Dennis Shasha – The Changing Nature of Invention in Computer Science

April 2, 2015

shashaWhat drives inventions in computing?

Necessity seems to play only a minor role. Anger at the way things are is much more powerful, because it leads to easier ways to work (the invention of new computer languages).

A general dissatisfaction with the practical or theoretical structure of the world can open up whole new approaches to problems (complexity theory and cryptography).

Finally, a genuine collaboration between people and machines can lead to an entirely new kind of engineering for devices that will travel to far-off planets or to hostile environments.

The talk will discuss the work of several inventors in computing and engineering, their inventions, and how they came up with them and how they plan to come up with more in the future. The ensuing discussion will address the fundamental nature of invention in a world partly populated by intelligent machines.

Bio:

Dennis Shasha is a professor of computer science at the Courant Institute of Mathematical Sciences, a division of New York University.

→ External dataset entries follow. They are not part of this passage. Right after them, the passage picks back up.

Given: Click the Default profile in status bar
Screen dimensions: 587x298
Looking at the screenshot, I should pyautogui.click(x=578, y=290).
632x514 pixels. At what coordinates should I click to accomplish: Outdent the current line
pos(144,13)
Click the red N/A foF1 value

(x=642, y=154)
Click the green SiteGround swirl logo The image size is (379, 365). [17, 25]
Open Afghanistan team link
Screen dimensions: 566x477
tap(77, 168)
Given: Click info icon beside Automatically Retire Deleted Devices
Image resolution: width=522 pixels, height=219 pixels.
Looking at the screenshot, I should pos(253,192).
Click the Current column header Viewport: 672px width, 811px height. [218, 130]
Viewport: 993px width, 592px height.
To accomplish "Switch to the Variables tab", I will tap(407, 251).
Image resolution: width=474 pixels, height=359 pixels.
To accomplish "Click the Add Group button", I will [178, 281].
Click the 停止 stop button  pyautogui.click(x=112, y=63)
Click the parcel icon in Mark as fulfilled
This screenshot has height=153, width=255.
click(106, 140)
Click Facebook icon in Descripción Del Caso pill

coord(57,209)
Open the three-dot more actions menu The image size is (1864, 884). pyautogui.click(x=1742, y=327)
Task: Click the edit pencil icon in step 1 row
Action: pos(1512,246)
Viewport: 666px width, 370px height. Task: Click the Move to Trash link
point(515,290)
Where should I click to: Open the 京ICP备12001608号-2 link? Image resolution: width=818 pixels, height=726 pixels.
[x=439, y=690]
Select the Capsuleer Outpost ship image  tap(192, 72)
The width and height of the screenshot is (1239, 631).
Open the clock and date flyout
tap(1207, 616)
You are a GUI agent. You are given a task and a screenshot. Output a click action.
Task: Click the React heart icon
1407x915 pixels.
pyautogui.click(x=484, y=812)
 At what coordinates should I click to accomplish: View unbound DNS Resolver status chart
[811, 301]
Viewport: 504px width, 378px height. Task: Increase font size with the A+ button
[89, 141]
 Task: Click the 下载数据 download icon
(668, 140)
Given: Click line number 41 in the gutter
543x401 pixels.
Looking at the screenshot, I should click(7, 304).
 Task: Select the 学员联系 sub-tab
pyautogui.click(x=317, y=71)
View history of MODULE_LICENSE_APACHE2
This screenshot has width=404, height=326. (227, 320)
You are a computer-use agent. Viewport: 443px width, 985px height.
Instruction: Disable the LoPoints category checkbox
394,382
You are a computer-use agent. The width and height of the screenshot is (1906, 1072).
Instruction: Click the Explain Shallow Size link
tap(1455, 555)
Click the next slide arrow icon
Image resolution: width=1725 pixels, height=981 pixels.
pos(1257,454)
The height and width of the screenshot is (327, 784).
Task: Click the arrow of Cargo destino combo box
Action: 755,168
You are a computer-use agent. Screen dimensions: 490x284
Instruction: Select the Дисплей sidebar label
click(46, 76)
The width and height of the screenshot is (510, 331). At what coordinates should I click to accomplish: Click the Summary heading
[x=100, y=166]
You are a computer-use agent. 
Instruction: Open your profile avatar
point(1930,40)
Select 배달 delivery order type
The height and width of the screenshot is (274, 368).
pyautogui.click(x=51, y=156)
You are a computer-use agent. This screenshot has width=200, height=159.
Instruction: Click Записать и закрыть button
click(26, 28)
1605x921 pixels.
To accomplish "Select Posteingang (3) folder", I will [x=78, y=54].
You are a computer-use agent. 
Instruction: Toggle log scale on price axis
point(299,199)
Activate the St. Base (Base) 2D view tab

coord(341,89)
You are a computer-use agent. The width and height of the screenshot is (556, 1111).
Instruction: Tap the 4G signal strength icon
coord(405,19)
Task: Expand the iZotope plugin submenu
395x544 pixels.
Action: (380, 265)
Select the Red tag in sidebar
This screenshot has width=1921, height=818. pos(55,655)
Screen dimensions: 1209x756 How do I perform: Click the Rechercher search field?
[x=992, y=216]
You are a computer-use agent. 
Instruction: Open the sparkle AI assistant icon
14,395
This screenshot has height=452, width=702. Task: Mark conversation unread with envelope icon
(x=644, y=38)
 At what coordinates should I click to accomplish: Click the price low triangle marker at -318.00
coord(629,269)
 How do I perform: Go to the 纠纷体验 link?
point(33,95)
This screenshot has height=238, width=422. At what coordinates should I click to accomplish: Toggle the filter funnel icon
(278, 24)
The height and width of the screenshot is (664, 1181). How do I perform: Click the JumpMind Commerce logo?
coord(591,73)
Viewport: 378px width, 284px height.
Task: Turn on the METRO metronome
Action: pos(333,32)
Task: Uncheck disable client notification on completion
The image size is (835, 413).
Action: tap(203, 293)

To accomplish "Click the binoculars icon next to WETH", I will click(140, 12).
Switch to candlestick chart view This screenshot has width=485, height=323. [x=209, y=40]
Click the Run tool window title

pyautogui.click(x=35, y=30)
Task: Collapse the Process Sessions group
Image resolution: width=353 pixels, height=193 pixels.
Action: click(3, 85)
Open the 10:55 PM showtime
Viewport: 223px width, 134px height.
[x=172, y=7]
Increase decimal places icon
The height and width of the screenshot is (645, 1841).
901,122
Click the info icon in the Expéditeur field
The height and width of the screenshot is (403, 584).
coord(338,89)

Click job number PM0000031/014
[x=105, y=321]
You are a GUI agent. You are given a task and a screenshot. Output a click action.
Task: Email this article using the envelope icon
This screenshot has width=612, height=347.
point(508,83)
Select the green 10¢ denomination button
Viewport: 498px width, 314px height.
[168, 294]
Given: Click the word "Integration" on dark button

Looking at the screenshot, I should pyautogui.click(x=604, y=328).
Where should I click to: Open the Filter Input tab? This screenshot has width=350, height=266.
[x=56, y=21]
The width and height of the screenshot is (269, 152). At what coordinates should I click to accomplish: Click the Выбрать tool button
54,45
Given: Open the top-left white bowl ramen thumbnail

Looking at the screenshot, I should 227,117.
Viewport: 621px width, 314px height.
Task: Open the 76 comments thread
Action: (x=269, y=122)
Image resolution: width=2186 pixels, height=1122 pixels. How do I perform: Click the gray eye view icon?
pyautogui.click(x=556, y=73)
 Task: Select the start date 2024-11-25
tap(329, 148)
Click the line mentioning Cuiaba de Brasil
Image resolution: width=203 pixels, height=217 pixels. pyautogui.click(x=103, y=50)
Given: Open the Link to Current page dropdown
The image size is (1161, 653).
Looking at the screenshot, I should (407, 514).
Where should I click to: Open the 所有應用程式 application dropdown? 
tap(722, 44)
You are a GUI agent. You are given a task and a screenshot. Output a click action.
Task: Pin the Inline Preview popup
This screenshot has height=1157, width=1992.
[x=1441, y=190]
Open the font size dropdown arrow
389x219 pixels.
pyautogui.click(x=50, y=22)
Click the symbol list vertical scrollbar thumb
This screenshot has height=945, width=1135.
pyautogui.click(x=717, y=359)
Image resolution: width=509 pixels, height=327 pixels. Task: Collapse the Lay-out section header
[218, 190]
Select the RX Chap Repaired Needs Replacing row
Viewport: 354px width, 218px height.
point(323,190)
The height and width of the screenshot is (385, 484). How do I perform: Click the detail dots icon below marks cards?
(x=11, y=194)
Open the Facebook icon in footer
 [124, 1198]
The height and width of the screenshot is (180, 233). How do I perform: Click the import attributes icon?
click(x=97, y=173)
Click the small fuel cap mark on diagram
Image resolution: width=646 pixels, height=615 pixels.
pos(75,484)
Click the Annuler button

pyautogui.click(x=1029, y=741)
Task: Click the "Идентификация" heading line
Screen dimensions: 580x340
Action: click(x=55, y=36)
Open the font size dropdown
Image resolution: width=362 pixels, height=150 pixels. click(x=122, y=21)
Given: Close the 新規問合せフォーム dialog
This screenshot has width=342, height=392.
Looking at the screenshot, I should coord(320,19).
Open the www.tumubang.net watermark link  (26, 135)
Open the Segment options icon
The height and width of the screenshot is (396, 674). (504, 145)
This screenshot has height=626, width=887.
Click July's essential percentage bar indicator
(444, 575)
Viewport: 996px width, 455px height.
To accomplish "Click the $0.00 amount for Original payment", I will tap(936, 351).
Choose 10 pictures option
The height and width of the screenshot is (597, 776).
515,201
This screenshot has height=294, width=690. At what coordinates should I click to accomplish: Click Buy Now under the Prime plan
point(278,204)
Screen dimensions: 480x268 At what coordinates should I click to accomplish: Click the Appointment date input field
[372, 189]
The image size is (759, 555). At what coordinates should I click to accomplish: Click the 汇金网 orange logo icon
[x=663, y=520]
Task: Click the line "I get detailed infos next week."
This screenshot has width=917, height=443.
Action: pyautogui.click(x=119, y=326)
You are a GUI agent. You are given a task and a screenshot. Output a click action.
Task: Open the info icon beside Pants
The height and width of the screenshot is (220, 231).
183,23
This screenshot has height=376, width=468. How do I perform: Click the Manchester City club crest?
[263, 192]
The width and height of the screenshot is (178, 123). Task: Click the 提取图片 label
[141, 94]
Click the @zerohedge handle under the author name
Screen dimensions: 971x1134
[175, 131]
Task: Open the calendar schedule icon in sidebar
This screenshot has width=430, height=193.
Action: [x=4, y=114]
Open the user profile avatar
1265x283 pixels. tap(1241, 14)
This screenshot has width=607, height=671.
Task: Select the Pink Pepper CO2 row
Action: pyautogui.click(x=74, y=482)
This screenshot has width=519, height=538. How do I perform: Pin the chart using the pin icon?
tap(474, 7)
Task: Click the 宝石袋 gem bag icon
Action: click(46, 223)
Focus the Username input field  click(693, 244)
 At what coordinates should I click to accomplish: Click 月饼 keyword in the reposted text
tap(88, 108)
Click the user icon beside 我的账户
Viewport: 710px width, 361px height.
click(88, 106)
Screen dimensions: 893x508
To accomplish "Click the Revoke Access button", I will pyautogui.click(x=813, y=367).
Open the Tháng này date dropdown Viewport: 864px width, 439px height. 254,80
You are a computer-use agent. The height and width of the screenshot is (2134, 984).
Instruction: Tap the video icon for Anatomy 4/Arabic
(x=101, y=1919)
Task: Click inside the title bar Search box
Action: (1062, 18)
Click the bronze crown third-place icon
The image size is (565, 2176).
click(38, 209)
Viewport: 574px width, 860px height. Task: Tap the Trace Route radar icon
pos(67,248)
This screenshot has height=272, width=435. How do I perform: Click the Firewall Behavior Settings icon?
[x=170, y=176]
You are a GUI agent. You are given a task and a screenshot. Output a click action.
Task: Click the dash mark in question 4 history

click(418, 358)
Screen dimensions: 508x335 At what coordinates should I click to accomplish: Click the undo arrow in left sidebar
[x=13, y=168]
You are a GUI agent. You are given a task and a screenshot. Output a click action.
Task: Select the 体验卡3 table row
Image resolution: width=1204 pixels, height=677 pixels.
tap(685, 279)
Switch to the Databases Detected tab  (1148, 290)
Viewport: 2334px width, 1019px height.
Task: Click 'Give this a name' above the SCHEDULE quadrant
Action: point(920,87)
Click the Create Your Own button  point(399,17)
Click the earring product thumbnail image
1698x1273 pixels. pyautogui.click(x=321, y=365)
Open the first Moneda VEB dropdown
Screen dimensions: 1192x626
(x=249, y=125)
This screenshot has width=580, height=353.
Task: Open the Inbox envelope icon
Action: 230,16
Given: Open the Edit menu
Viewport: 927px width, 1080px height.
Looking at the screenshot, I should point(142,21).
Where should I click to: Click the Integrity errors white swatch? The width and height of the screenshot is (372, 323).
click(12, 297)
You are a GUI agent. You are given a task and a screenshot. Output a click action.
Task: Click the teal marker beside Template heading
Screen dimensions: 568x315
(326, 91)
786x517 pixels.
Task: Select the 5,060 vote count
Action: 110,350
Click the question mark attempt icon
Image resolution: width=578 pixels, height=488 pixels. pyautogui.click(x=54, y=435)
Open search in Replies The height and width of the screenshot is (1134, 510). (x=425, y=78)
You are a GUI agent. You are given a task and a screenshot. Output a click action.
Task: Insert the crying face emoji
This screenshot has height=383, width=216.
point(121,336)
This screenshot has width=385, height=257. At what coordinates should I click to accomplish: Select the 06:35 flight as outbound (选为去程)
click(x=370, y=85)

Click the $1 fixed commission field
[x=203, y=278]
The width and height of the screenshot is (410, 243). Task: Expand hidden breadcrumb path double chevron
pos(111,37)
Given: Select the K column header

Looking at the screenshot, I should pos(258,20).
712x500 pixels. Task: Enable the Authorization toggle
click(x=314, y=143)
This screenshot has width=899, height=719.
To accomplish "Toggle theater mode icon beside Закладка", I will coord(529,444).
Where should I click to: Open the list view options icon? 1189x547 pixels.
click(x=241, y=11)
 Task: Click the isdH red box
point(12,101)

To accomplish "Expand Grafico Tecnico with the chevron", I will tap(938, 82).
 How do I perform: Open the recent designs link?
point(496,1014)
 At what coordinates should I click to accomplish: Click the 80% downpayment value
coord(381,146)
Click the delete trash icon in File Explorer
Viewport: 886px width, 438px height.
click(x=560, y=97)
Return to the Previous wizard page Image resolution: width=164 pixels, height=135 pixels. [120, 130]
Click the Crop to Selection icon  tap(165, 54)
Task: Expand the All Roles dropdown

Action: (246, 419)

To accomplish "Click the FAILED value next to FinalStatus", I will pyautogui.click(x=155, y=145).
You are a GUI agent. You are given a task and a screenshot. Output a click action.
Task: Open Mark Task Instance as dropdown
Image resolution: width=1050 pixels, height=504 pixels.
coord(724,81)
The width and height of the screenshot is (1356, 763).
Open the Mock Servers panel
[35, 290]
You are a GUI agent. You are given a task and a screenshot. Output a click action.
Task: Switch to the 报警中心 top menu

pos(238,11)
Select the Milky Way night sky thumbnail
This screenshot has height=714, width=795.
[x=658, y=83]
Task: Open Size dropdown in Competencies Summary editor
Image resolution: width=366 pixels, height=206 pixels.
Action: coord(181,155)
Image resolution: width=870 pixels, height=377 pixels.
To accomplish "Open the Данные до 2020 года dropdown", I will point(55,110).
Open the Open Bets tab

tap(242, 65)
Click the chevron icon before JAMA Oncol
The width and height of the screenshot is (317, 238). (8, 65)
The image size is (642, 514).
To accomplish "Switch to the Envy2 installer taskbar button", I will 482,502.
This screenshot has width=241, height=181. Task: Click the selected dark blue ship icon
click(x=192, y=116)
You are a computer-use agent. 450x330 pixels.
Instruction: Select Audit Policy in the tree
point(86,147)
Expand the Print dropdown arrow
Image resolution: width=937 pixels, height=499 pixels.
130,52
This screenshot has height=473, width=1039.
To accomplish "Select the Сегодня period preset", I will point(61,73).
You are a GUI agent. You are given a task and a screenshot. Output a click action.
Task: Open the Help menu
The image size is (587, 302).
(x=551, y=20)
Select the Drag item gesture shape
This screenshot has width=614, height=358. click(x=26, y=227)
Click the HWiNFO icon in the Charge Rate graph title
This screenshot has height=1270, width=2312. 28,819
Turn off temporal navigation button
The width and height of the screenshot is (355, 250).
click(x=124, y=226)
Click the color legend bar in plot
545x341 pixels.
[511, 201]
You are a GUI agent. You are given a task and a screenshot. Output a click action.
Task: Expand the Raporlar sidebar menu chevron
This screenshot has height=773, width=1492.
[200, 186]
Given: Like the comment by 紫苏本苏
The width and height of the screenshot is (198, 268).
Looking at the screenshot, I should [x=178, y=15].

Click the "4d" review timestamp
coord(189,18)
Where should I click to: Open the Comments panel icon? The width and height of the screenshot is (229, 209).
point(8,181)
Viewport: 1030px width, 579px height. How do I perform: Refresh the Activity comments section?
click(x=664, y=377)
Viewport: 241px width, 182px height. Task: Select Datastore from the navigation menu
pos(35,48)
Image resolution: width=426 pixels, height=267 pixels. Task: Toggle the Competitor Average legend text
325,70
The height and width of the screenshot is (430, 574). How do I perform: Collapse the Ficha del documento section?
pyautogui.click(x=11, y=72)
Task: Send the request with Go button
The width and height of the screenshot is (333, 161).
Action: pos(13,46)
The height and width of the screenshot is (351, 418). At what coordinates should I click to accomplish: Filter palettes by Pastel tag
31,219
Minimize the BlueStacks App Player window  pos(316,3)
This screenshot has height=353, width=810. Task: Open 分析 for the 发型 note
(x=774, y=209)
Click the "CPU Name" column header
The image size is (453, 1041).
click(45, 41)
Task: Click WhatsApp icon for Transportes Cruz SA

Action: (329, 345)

His current areas of research include work done with biologists on pattern discovery for microarrays, combinatorial design, network inference, and protein docking; work done with physicists, musicians, and professionals in finance on algorithms for time series; and work on database applications in untrusted environments. Other areas of interest include database tuning as well as tree and graph matching.

After graduating from Yale in 1977, he worked for IBM designing circuits and microcode for the IBM 3090. While at IBM, he earned his M.Sc. from Syracuse University in 1980. He completed his Ph.D. in applied mathematics at Harvard in 1984.

Professor Shasha has written six books of puzzles, five of which center on the work of a mathematical detective by the name of Jacob Ecco, a biography about great computer scientists and several technical books relating to his various areas of research (biological computing, databases, statistics, etc.). He has written monthly puzzle columns for Scientific American and Dr. Dobb’s Journal. In 2013 he became a fellow of the Association for Computing Machinery.